EXTRACTED ENTRIES:
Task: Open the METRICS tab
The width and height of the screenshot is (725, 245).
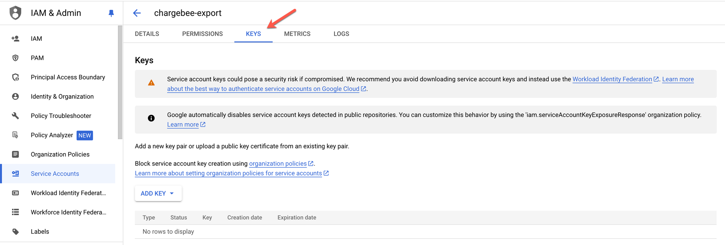Action: coord(297,34)
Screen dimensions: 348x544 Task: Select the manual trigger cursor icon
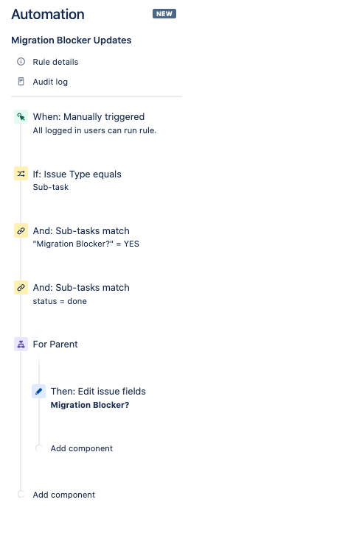21,116
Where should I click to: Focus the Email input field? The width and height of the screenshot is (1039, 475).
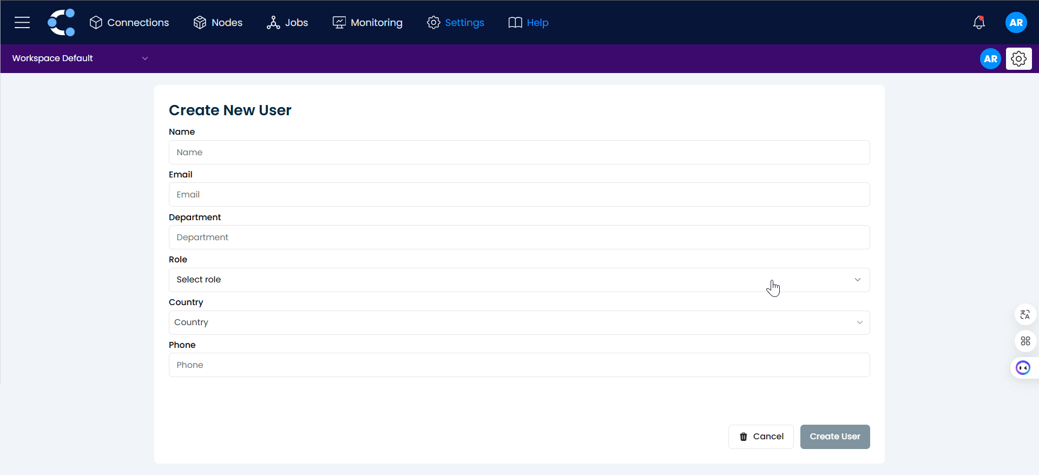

WHAT THE TASK REQUIRES: Except for the pictures, print the data above exactly.

SOLUTION TO THE PROBLEM:
Task: Open the METRICS tab
The width and height of the screenshot is (725, 245).
Action: coord(297,34)
Screen dimensions: 348x544 Task: Select the manual trigger cursor icon
21,116
Where should I click to: Focus the Email input field? The width and height of the screenshot is (1039, 475).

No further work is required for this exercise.